Having failed in their efforts to repeal and replace Obamacare, President Donald Trump and the congressional Republican majorities are moving on with plans to revamp America’s tax system. So far, at least, it doesn’t look any more promising than the previous crusade.
Which is a shame, as America’s tax system is badly in need of revamping, and the traditional Republican remedies are probably best. The system should be simplified, flattened, rid of deductions that serve only well-lobbied special interests, include more deductions that encourage investment in the broader economy, and that highest-in-the-world corporate tax rate especially needs lowering. If commensurate budget cuts could somehow be effected, so the already disastrous national debt didn’t explode, it would probably be helpful to lower every other tax in sight.
A Republican president and Republican majorities in Congress should be able to get it done, and even persuade a few centrist Democrats from well-heeled districts with big corporate donors to go along, but at this particular moment it seems a daunting task. Any attempt at serious tax reform is difficult, as all sorts of well-lobbied special interests immediately get involved, and there are lots of class resentments and economic theories to be considered, so that last time it happened was way back when President Ronald Reagan unified the Republican minorities in Congress and got more than a few centrist Democrats in well-heeled districts to go along.
This time around the Republican president is Trump, the leaders of the congressional Republican majorities inspire little more confidence, the Congressional Democrats are more unified in opposition to anything they might come up with, and the economic and political circumstances aren’t quite so ripe.
When Reagan offered his 461-page tax plan to Congress he knew every minute detail of it, and had spent the previous decades making a persuasive case to America for the sophisticated free market theories that inspired it, and with his experience as a past president of the Screen Actors Guild and two-term governor of California he knew the more down-and-dirty practical arguments to use with reluctant Republicans or potentially friendly centrist Democrats from well-heeled districts. The tax rate on the uppermost bracket was 70 percent at the time, which was steep even by the standards of the moribund European economies, cutting that by rate to 28 percent freed a lot of capital for pent-up investment in the private sector, and after the stagflation that had started in Nixon administration and lasted through the Ford and Carter administrations, most of the the country and enough Democrats were willing to roll the dice on those sophisticated free market economic theories.
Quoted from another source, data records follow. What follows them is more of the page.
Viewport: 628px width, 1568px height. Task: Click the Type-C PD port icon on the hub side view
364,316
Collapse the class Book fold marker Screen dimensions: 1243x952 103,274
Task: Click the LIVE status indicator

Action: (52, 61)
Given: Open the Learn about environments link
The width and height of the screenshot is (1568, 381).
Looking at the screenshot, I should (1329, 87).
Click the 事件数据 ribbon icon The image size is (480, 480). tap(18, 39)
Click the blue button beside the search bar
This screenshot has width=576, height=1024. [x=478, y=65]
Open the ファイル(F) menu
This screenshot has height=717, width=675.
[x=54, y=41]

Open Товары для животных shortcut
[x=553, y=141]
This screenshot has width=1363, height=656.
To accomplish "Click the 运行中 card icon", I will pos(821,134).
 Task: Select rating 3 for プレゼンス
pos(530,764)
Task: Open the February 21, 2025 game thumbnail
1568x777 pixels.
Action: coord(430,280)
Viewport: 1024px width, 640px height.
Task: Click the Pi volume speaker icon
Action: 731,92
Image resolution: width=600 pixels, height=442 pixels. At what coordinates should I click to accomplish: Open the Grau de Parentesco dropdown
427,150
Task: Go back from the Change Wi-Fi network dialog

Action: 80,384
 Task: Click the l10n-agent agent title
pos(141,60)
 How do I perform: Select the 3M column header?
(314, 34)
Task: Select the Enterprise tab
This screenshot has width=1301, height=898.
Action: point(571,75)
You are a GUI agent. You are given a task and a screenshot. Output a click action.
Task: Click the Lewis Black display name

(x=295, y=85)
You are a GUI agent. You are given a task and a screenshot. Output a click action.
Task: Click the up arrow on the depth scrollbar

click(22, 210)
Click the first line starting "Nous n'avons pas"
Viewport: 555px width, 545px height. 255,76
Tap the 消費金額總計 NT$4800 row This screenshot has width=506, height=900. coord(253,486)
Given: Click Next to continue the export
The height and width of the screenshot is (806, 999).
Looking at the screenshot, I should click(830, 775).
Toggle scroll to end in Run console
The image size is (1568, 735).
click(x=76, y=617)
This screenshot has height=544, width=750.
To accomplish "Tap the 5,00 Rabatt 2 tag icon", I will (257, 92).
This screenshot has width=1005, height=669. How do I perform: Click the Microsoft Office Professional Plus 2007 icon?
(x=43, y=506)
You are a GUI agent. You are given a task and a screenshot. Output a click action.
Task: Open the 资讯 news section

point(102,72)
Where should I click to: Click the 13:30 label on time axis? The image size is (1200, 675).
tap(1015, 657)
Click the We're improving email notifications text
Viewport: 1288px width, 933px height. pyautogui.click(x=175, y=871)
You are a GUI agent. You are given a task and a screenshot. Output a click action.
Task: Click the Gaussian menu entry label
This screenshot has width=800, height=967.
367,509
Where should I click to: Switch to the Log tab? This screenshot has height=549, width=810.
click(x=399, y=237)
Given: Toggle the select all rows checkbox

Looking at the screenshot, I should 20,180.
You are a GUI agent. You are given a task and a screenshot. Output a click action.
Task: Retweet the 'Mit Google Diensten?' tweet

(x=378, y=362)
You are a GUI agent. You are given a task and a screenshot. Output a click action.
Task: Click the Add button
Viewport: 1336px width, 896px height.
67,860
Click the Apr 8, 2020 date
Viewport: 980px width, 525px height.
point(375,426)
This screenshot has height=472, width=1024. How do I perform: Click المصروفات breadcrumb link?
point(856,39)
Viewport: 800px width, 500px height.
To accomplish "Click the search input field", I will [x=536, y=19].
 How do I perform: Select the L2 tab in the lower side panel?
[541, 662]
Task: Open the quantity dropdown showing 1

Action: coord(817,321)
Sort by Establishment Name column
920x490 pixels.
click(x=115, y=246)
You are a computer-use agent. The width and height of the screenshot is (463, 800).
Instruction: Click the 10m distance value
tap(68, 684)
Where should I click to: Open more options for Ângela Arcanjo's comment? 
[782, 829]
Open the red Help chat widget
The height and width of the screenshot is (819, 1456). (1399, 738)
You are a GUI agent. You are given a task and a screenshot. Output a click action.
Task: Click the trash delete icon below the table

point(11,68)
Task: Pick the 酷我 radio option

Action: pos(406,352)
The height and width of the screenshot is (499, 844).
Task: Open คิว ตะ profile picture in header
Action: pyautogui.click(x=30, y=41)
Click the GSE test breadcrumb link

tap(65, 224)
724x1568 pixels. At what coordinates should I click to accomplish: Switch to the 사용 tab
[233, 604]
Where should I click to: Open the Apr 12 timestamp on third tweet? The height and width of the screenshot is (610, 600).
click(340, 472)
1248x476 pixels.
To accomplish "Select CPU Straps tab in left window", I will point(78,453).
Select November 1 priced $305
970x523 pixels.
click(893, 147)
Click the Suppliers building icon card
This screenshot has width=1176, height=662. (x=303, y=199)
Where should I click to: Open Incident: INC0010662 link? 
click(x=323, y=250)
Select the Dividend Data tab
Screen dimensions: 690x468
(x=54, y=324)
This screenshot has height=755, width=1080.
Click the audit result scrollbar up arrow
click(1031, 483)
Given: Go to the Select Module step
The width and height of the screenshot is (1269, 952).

When Trump unveiled his nine-page outline of how to revamp America’s tax system during a typically rambling speech in Indiana, we couldn’t shake a vague suspicion he didn’t understand a word of it. We had a hard time making sense of it ourselves, as did everyone else we’ve read, but everyone seems to agree with Trump’s opening unscripted that it does involve those “massive tax cuts” that Democrats are always accusing Republicans of yearning for.
During the speech Trump insisted the vaguely worded tax plan wouldn’t benefit himself, and he added his catchphrase “believe me,” which will surely endear him to his many lower-bracket fans, but until he releases his tax returns you’ll have to take him at his word, and by now most Americans don’t. Reagan had released his tax returns and put his relatively modest fortune into a blind trust, so he didn’t have that rhetorical problem. He could also make a case that taking a 70 percent cut from anybody who got lucky or smart enough to make it to that rarefied tax bracket was unfair, whereas Trump is stuck with a rate that went up and down and up again through the Clinton and Bush and Obama administrations and lands in a mid-30s range that strikes the more average earner as about fair. The relatively insignificant cuts proposed won’t unleash a relatively significant amount of capital into the private sector, too, and with Trump constantly boasting about how high the stock market indices and how low the unemployment rates are the populace probably isn’t in any mood for tax cuts for the rich at the moment.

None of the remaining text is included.